Updated 8:22 AM ET, Fri April 10, 2020
"Smoking marijuana, even occasionally, can increase your risk for more severe complications from Covid-19, the disease caused by the novel coronavirus.
"What happens to your airways when you smoke cannabis is that it causes some degree of inflammation, very similar to bronchitis, very similar to the type of inflammation that cigarette smoking can cause," said pulmonologist Dr. Albert Rizzo, chief medical officer for the American Lung Association. "Now you have some airway inflammation and you get an infection on top of it. So, yes, your chance of getting more complications is there."

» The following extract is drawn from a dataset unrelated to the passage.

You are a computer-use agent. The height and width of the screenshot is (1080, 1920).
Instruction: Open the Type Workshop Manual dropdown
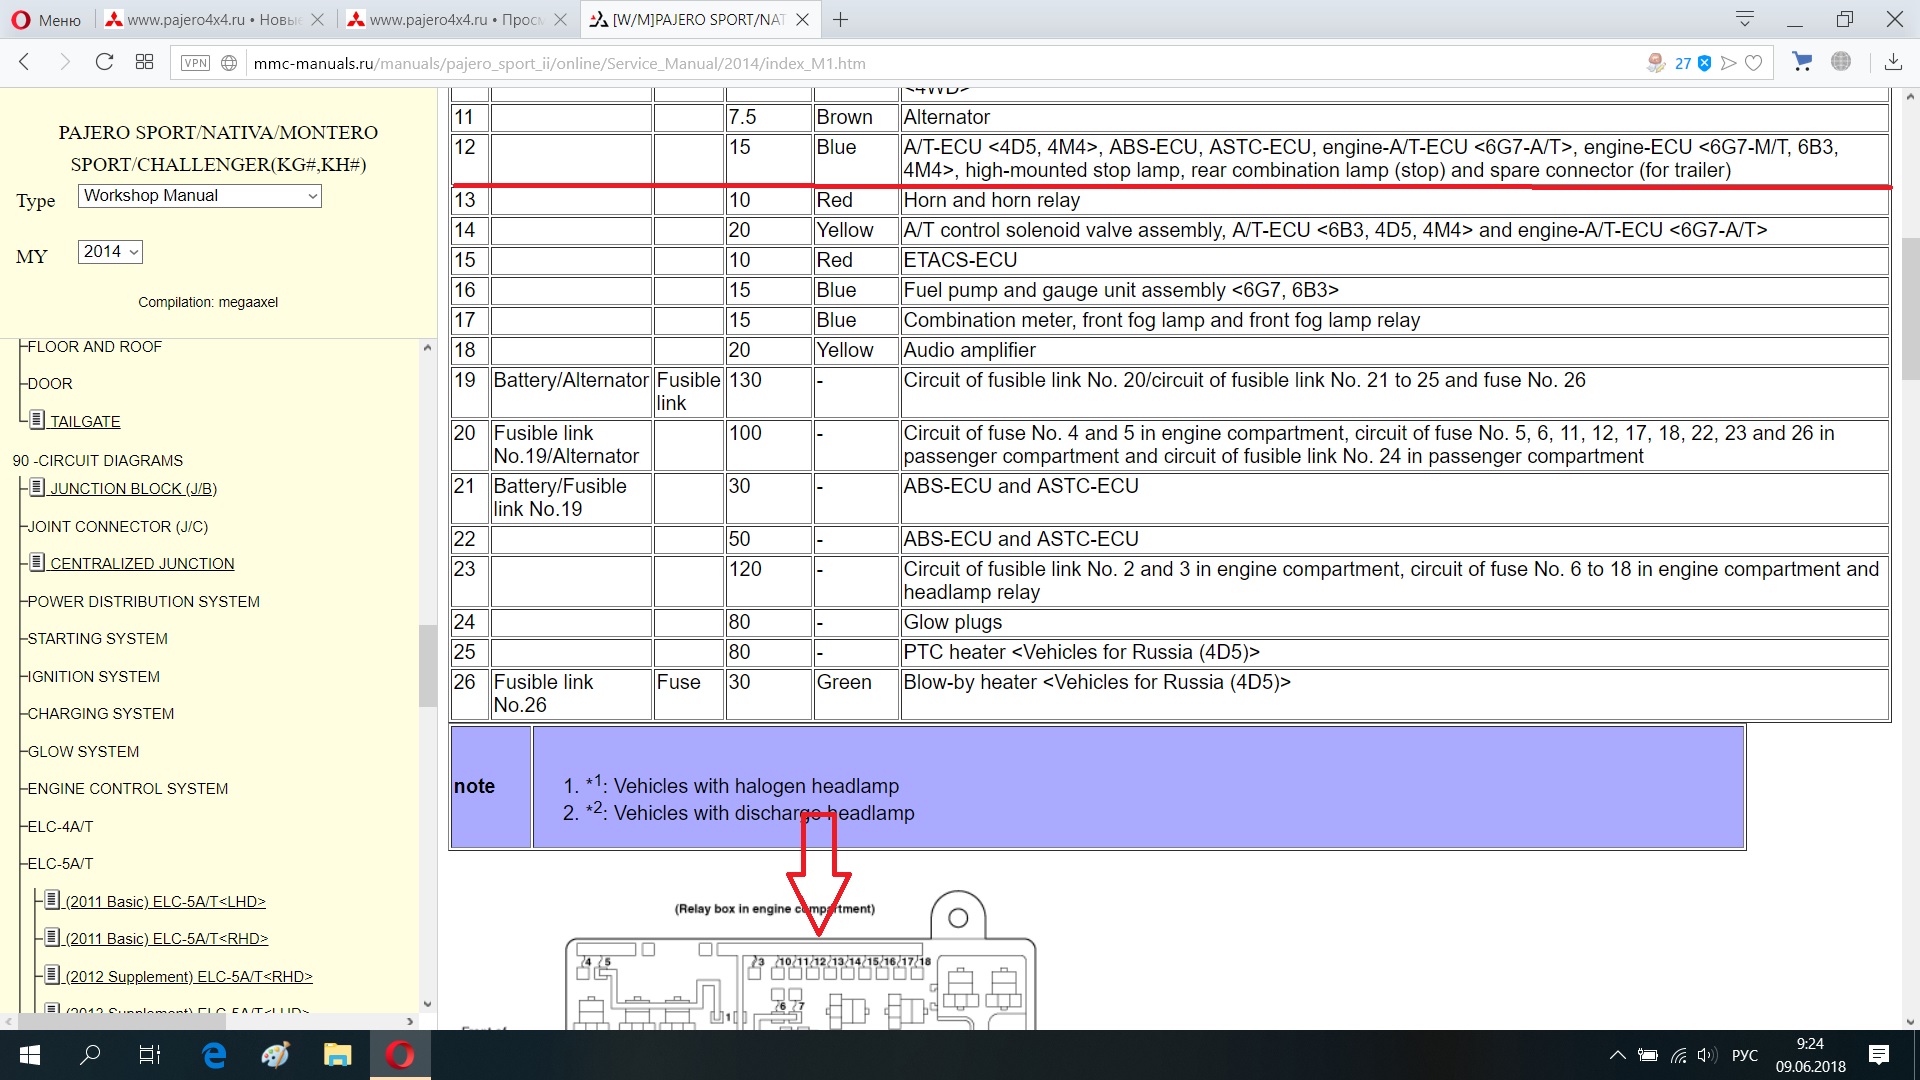[x=200, y=196]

Hey wait, you might say, I've only just started and I'm not smoking much – so what's the harm?
The problem, said Dr. Mitchell Glass, a pulmonologist and spokesperson for the American Lung Association, is that the last thing you want during a pandemic is to make it more difficult for a doctor to diagnose your symptoms.
"Covid-19 is a pulmonary disease," Glass said. "Do you really want to have a confounding variable if you need to see a doctor or a healthcare worker by saying, 'Oh, and by the way, I'm not a regular user of cannabis, but I decided to use cannabis to calm myself down.'
"You don't want to do anything that's going to confound the ability of healthcare workers to make a rapid, accurate assessment of what's going on with you," he added.
Is that cough from smoking or coronavirus?
"Chronic" marijuana smoking, defined as daily use, damages the lungs over a period of time. The end result "looks a lot like chronic bronchitis, which is of course one of the terms we use for chronic obstructive lung disease, or COPD," Glass said."